WORK ITEM — Return the data below unchanged, from the line containing "Describe the element at coordinates (1731, 20)" through the line containing "The height and width of the screenshot is (1200, 1920).", inclusive of both.

GIVEN ENTRIES —
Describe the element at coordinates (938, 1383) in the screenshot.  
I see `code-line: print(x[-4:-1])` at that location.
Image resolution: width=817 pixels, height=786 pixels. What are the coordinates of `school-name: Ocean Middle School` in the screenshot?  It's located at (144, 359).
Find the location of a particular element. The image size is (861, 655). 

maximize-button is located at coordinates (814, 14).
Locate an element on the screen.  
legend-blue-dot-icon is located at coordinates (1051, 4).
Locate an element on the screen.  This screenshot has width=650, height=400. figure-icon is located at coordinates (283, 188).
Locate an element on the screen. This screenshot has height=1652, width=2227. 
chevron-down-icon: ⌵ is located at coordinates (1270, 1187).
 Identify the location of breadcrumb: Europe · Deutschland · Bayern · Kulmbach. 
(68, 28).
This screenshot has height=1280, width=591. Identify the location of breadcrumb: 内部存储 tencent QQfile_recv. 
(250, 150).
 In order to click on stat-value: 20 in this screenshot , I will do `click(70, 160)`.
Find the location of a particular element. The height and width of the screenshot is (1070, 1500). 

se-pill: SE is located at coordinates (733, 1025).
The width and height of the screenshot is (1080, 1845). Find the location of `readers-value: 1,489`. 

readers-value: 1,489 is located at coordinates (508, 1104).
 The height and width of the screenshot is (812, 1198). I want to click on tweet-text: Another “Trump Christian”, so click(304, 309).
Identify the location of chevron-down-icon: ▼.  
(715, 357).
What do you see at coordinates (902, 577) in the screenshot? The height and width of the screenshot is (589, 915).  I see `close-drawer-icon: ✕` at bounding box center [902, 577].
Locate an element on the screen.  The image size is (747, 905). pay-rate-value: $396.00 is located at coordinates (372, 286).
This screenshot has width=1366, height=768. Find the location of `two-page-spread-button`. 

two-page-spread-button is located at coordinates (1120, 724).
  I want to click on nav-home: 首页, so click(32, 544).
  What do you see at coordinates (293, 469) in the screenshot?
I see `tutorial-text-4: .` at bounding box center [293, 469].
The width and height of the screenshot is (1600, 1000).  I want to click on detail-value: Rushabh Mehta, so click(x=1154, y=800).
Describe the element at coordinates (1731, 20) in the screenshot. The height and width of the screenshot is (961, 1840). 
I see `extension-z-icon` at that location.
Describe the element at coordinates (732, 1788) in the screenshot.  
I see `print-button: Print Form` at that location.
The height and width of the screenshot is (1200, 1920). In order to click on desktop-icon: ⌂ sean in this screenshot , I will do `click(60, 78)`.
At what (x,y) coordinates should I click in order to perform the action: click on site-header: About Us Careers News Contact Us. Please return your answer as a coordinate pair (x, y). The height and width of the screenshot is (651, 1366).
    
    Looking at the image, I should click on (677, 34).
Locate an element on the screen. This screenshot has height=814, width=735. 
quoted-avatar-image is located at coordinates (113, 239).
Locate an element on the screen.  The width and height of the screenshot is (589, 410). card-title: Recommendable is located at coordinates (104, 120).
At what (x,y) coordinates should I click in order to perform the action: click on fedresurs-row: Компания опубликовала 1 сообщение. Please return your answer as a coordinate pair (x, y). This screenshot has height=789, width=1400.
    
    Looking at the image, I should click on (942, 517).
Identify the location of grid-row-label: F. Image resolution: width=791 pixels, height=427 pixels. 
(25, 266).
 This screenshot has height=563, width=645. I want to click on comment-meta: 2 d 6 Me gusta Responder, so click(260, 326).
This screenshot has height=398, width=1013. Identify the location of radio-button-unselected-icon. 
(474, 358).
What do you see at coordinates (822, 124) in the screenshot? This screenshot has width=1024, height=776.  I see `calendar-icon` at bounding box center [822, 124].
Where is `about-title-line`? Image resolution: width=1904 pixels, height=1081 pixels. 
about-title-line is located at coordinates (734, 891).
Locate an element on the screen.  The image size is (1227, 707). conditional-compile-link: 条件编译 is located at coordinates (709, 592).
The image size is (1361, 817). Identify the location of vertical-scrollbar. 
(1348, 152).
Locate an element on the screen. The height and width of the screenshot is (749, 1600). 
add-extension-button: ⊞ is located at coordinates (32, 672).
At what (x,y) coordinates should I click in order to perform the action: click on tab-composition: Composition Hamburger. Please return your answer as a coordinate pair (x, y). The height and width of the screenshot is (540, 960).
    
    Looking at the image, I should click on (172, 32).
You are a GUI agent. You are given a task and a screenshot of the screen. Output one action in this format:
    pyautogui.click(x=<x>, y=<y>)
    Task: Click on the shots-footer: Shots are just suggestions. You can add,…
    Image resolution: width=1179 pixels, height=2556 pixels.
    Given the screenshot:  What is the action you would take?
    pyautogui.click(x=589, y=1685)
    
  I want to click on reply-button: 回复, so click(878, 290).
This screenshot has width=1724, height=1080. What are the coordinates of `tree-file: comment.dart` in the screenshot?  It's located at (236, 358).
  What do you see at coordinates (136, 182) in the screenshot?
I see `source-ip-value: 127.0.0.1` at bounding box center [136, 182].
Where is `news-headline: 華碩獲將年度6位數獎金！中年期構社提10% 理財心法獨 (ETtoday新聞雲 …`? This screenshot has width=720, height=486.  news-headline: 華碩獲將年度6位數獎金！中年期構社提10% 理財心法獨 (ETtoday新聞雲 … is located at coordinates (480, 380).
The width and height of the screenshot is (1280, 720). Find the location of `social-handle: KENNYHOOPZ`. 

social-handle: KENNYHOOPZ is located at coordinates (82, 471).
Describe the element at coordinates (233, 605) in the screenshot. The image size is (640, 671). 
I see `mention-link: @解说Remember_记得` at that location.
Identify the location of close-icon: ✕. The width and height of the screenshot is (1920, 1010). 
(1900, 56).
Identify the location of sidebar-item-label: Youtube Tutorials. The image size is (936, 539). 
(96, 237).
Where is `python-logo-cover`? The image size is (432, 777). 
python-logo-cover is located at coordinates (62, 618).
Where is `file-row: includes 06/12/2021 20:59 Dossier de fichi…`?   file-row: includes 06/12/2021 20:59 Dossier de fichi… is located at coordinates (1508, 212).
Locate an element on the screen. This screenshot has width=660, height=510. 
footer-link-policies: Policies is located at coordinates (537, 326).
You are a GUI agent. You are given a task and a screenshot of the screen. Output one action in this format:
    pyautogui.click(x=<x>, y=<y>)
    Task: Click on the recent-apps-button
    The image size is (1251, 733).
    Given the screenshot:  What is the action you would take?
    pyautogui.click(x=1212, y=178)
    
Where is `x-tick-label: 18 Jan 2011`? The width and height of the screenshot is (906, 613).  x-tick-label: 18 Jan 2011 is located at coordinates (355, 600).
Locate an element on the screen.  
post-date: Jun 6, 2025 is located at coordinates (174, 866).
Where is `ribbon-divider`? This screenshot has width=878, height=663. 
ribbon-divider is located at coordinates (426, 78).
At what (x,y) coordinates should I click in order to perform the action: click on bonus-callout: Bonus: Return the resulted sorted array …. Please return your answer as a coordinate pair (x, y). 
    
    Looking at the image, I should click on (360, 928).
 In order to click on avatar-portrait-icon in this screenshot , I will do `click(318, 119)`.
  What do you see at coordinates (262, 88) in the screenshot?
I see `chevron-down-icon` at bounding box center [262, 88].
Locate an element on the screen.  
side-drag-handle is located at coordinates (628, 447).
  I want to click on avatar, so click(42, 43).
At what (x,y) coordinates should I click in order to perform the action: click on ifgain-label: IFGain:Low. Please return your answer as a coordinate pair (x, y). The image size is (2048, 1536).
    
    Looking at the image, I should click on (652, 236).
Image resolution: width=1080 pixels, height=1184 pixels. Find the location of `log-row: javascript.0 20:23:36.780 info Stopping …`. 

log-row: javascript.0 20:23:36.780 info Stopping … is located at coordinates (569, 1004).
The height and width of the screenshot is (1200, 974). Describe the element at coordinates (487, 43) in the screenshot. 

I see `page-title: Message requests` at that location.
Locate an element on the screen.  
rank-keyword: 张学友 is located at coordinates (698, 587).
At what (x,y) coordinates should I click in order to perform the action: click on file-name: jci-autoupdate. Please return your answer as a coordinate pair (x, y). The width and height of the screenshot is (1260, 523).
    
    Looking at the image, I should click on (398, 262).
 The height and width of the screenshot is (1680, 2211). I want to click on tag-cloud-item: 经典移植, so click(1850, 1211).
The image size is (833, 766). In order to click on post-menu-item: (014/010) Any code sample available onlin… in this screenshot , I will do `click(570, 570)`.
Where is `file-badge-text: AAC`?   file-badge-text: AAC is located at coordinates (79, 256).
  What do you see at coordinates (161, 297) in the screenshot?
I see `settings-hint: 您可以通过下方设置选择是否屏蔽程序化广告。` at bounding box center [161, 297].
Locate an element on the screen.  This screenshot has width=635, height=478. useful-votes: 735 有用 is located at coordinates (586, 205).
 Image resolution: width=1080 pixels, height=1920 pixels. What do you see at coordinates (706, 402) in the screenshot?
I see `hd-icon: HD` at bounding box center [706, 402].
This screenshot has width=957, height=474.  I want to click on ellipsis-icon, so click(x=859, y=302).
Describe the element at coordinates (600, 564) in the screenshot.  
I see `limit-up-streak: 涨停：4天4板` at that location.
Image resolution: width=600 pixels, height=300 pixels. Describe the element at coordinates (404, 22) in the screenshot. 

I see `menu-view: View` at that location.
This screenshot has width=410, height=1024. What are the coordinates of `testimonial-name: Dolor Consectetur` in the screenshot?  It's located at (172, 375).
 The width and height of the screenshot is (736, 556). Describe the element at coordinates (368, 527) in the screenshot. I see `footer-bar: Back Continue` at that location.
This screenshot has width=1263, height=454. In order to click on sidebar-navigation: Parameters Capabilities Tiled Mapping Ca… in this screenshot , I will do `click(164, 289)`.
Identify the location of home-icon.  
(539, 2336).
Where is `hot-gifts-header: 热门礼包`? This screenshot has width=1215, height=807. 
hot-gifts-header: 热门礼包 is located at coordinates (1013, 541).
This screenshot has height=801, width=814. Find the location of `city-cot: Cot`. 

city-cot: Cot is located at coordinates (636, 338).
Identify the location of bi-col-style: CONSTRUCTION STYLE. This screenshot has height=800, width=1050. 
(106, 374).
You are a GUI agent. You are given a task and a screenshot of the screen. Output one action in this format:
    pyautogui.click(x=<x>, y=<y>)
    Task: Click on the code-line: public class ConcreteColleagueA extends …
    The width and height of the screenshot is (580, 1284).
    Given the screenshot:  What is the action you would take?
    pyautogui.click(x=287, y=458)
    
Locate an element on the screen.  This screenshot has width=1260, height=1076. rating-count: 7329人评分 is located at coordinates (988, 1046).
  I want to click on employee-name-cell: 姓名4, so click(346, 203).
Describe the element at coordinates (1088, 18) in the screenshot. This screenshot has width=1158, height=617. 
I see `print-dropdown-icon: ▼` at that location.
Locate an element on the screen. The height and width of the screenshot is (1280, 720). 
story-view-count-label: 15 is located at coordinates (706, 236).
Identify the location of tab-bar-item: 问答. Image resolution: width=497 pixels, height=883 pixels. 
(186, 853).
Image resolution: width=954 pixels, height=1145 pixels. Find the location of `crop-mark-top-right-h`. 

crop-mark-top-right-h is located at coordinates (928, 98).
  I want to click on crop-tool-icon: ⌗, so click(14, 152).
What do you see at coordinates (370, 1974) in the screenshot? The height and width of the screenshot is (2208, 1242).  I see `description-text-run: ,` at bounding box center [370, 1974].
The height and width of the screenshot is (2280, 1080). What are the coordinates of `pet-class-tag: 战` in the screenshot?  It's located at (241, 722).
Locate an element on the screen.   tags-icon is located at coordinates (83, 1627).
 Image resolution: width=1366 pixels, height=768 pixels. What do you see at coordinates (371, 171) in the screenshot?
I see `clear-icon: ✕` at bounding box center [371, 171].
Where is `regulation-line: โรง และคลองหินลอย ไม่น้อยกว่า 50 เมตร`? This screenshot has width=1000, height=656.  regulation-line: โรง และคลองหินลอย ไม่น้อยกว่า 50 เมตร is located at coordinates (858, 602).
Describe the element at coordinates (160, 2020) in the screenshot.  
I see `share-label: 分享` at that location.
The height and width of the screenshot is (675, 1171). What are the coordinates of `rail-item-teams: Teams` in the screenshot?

OUTPUT FOR THIS TASK —
Describe the element at coordinates (1731, 20) in the screenshot. The height and width of the screenshot is (961, 1840). 
I see `extension-z-icon` at that location.
Describe the element at coordinates (732, 1788) in the screenshot.  
I see `print-button: Print Form` at that location.
The height and width of the screenshot is (1200, 1920). In order to click on desktop-icon: ⌂ sean in this screenshot , I will do `click(60, 78)`.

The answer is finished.